Se nella maggioranza i giochi politici non fossero all’ordine del giorno, tanto da garantire ad un Ministro la possibilità di scambiarsi con un Governatore, il trattamento riservato da Roberto Cota a Mercedes Bresso (che prima di lui amministrava per il Piemonte) non sarebbe così di cattivo gusto.
Dimenticandosi del vantaggio minimo ottenuto, Roberto Cota ha deciso di non appoggiare (a differenza degli altri governatori) la riconferma di Mercedes Bresso in Europa dove ricopre la carica di Presidente delle Regioni.
Come riportato dal Corriere della Sera dello scorso sabato la zarina del Pd (così l’ha definita il Giornale) potrebbe contare sull’appoggio dei colleghi europei che contrasterebbero il tentativo di boicottaggio messo in atto dal nuovo Governatore del Piemonte.
Se, come c’è da augurarsi, Mercedes Bresso venisse riconfermata Roberto Cota dimostrerebbe una volta di più i suoi limiti. Oltre a non capire quanto è importante per l’Italia la presidenza del Consiglio delle Regioni, sicché rappresenta la politica locale e quel federalismo che la Lega Nord non è ancora riuscita a concretizzare, non appoggiando l’esponente del Pd trascura l’avanzata della destra in Europa. A testimonianza di ciò le recenti elezioni in Ungheria.
ventoacqua
18 apr 2010 - 23:22 - #1Il leghista Cota in pochi giorni si è già dimostrato l’incarnazione del peggior populismo e arretratezza culturale leghista, basta leggere i suoi interventi su pillola, gay, immigrati e centrali nucleari.

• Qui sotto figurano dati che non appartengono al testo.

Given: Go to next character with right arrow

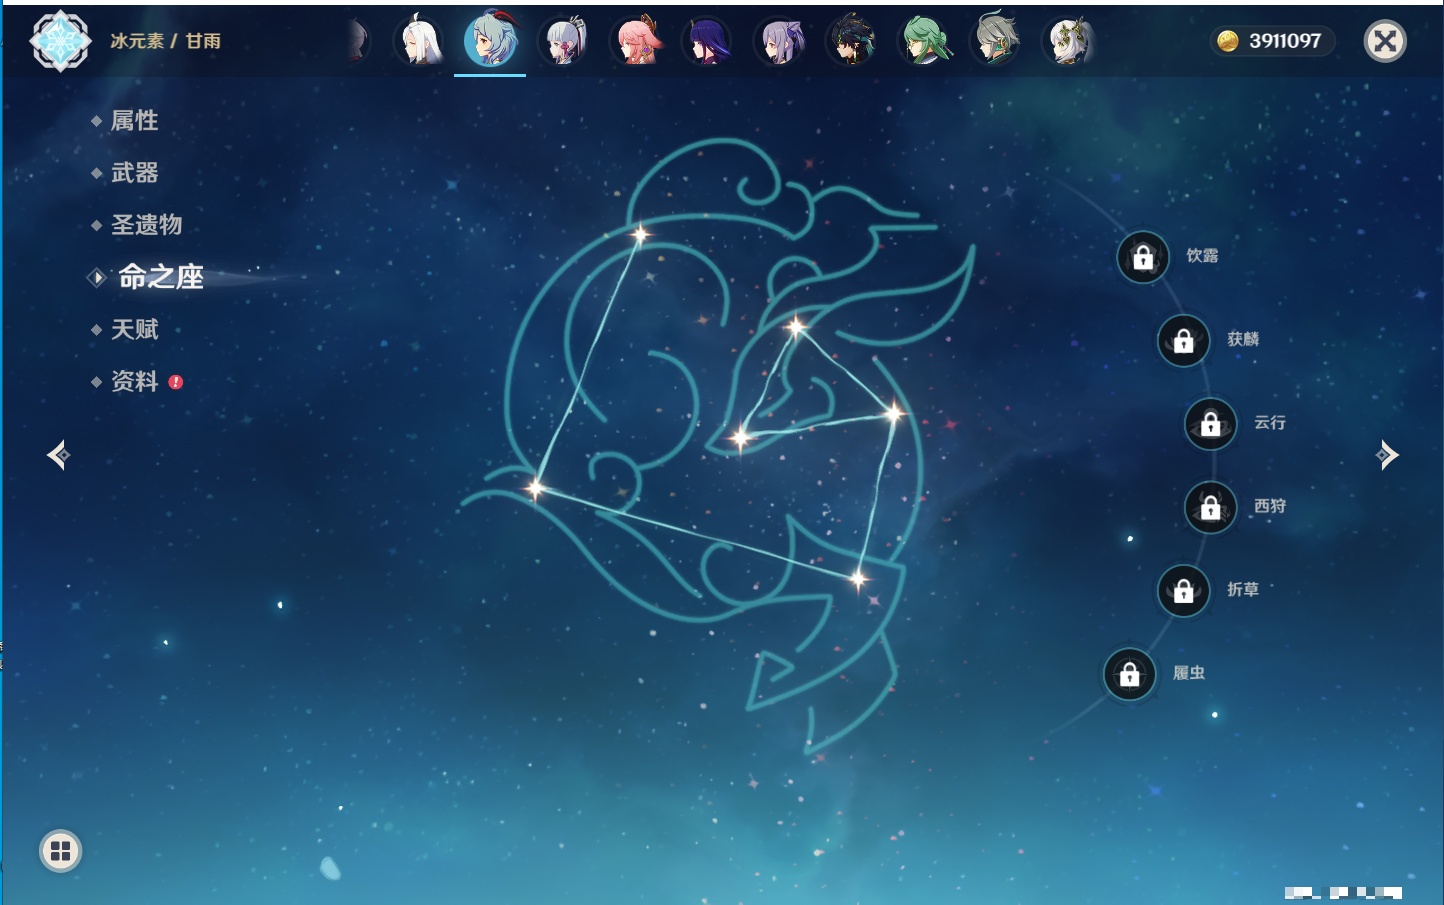Looking at the screenshot, I should [1387, 455].
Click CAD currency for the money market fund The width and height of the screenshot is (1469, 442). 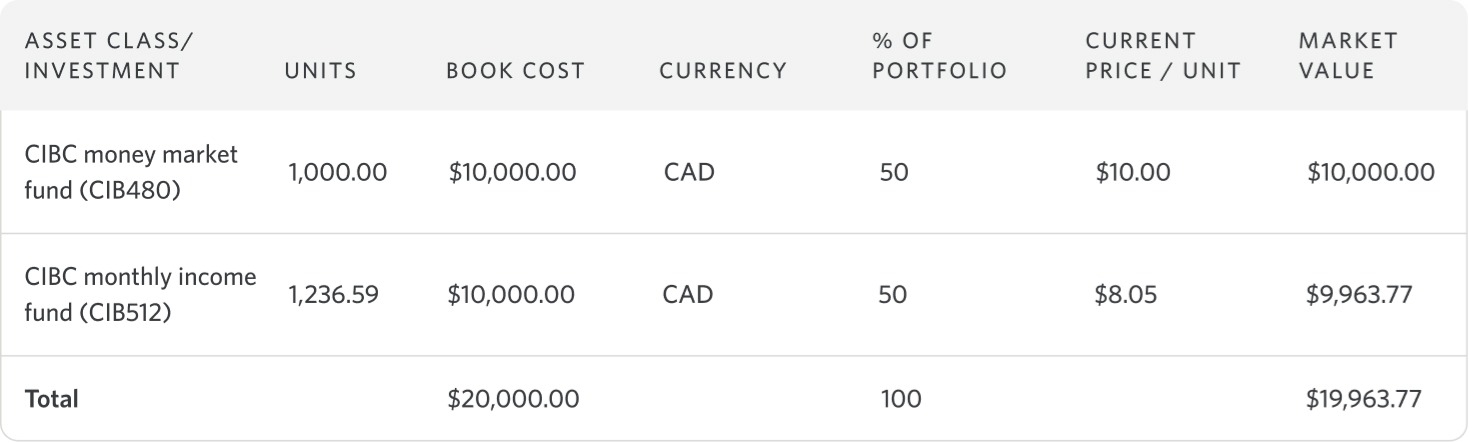(688, 172)
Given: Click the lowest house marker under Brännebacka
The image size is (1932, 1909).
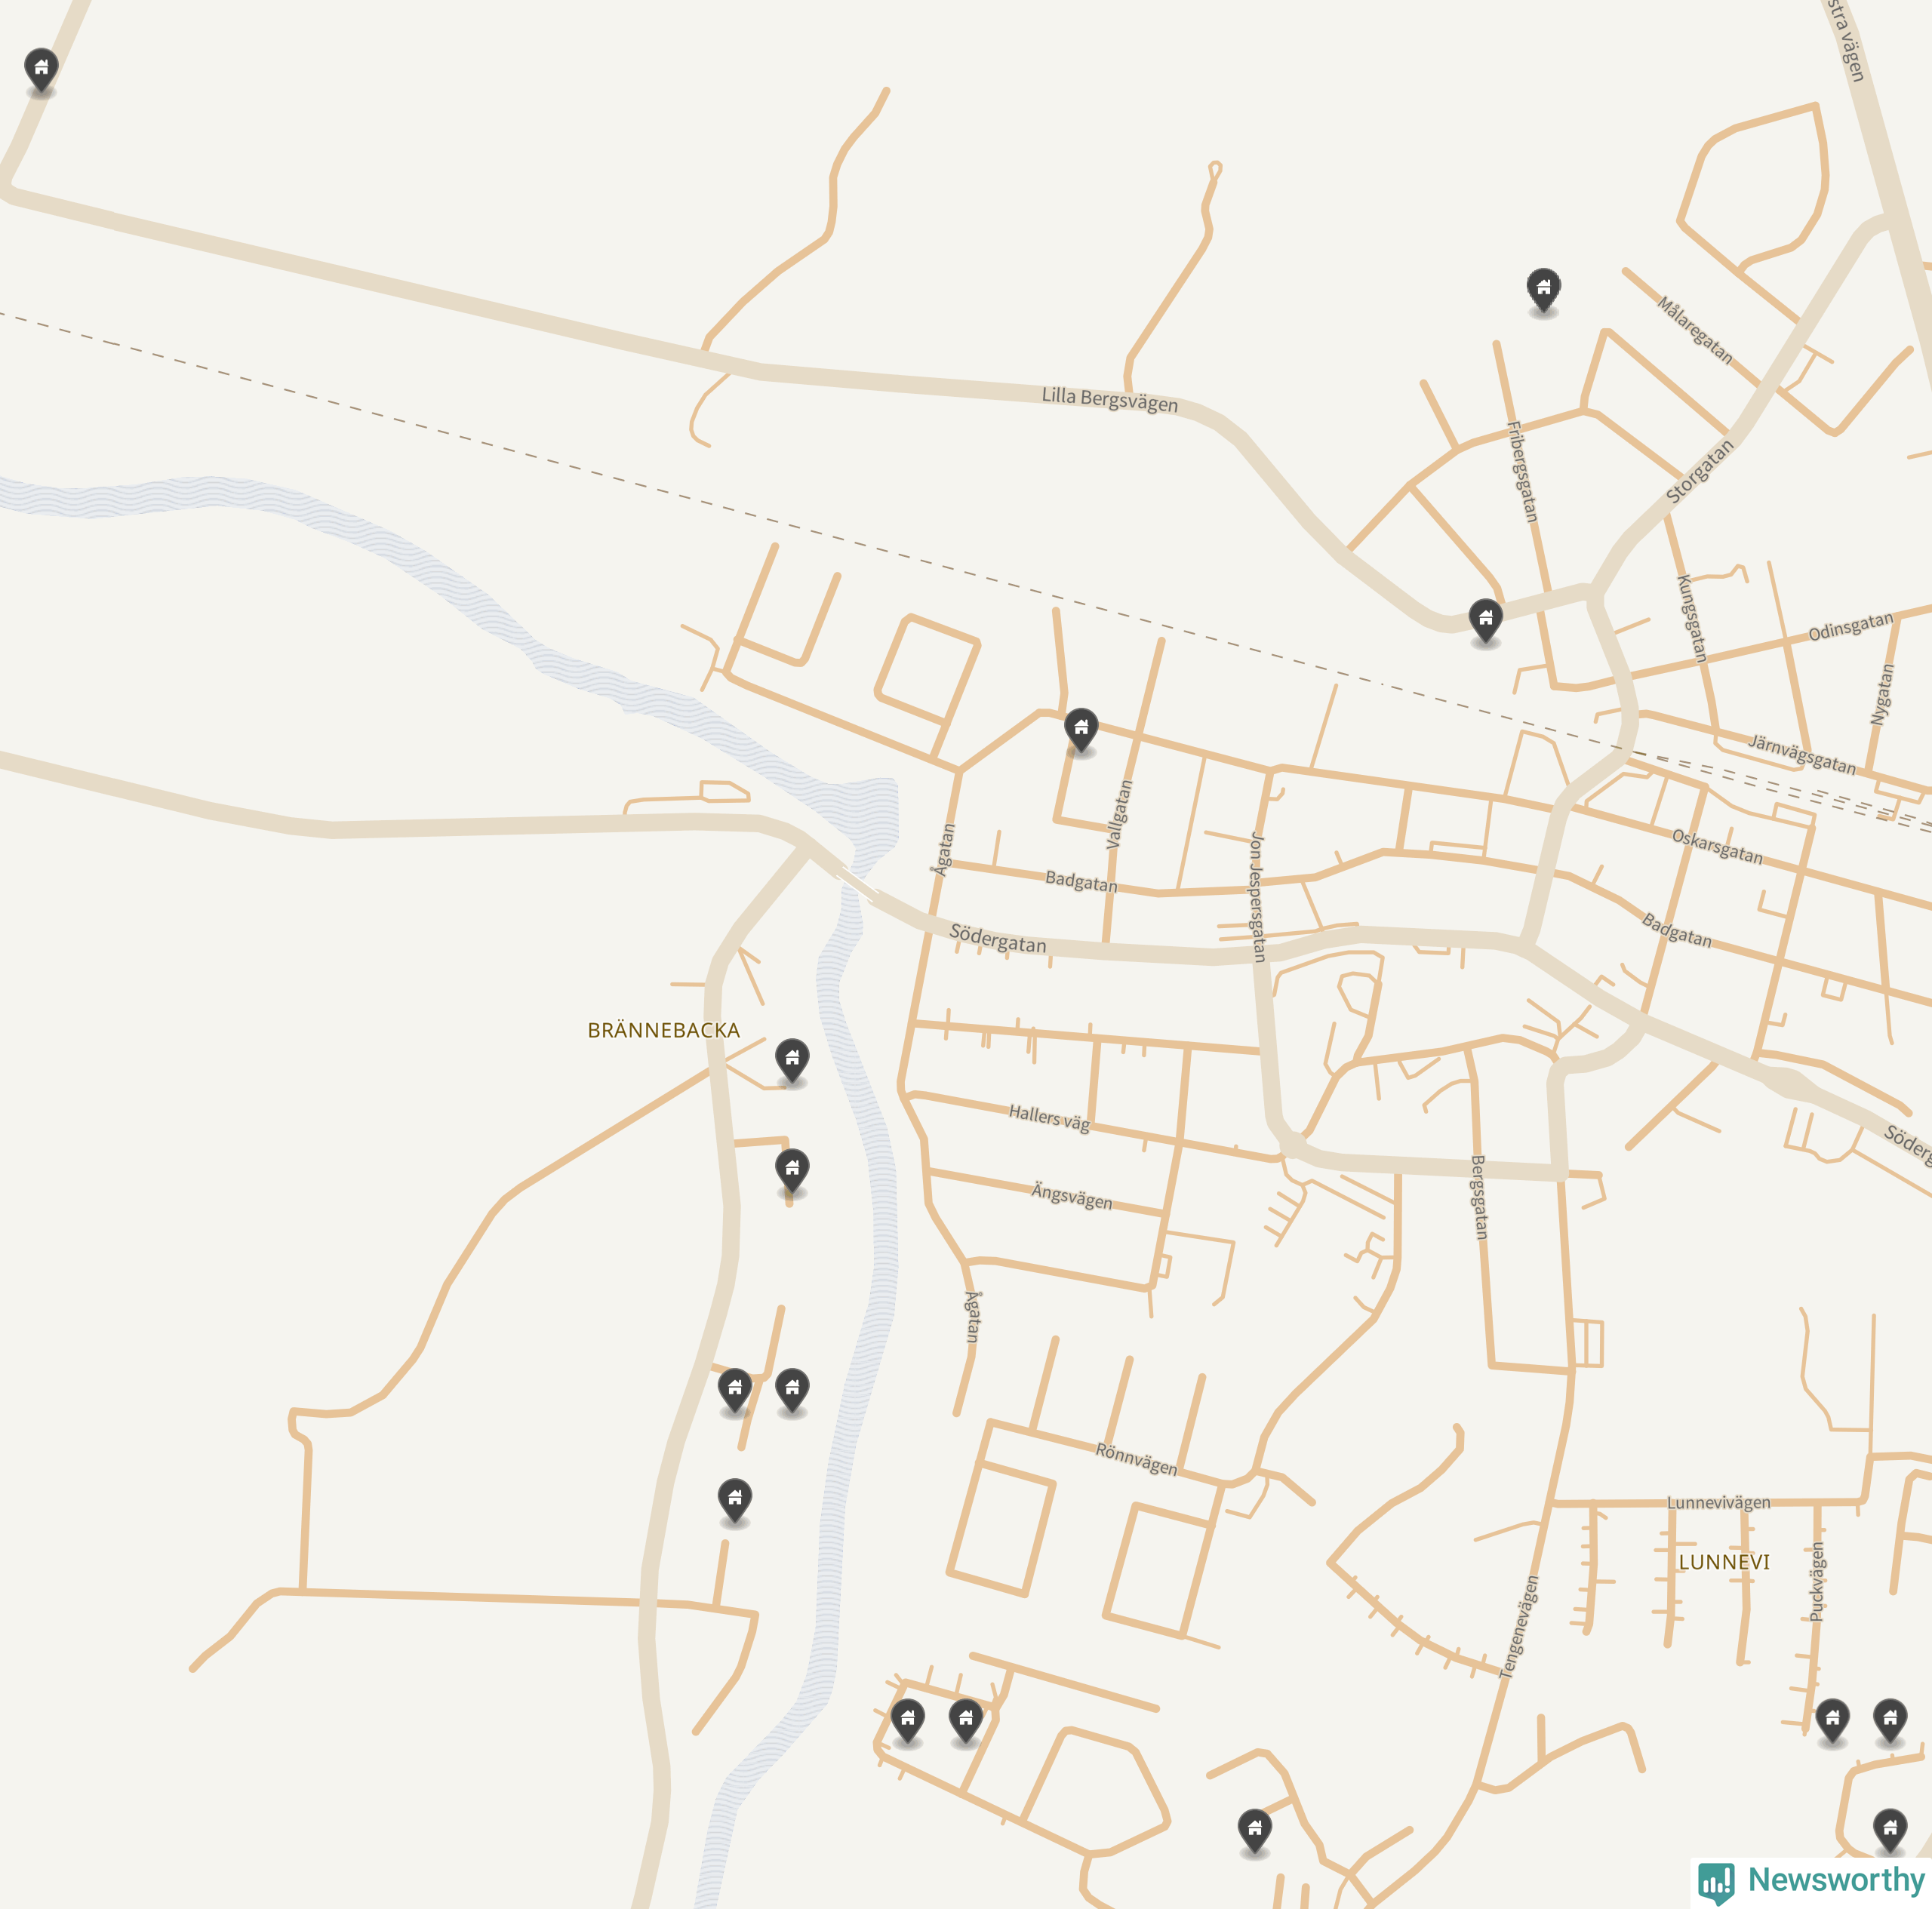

Purtroppo per il Piemonte si prospettano cinque anni da incubo (lo dico, ahimè, da piemontese)
ps. Cota ha preso appena 9000 voti in più della Bresso in una regione con 4.400.000 abitanti, dovrebbe avere la decenza di tenere almeno bassa la cresta.
ice
18 apr 2010 - 23:40 - #2per quello che ha dimostrato finora il personaggio Cota si puo desumere che le motivazioni che l’hanno spinto a questo gesto siano le piu grette di questo mondo
non dimeno mi tocca notare che non essendo piu una governatore di regione la Bresso non puo piu ricoprire l’incarico di Presidente delle Regioni
esattamente come un un parlamentare non rieletto non puo ricoprire l’incarico di presidente di una delle camere
in realtà leggo che la Bresso è stata incaricata di questo ruolo in febbraio 2010 per un periodo di 2 anni e mezzo
ora bisogna vedere se esiste uno statuto che definisca come comportarsi in questi frangenti
http://www.lastampa.it/_web/cmstp/tmplrubriche/giornalisti/grubrica.asp?ID_blog=197&ID_articolo=1345&ID_sezione=404&sezione=
nchomsky
18 apr 2010 - 23:42 - #3PER CAPIRE COTA BASTA GUARDARE UNA SUA IMMAGINE…LOMBROSO E LA SUA SCIENZA IN QUESTO CASO NON AVEVANO TUTTI I TORTI.
macleod4
19 apr 2010 - 08:35 - #4La Bresso è un incompetente, non ha riconosciuto la sconfitta elettorale, adducendo a brogli elettoriali, addirittura ha dato la colpa a grillo, quando i voti di grillo cmq non erano voti della bresso, ma in tal caso di astenuti, quindi perchè Cota doveva appoggiare un individuo del genere? Gl istessi piemontesi non l’hanno riconfermata, direi che ha dimostrato ampiamente di non esser un buon politico. Cota ha pienamente ragione a non appoggiarla, dalal sua presidenza non si avrebbe nulla di positivo.
ventoacqua
19 apr 2010 - 16:38 - #5@4: Macleod, la Bresso ha subito ammesso la sconfitta, non racconti le solite balle, il riconteggio delle schede è una pratica comune, vi fa paura per qualche ragione……….?
Che i grillini abbiano fatto perdere la Bresso è l’assoluta verità, se Grillo non avesse presentato le sue liste in Piemonte, la Lega non avrebbe vinto.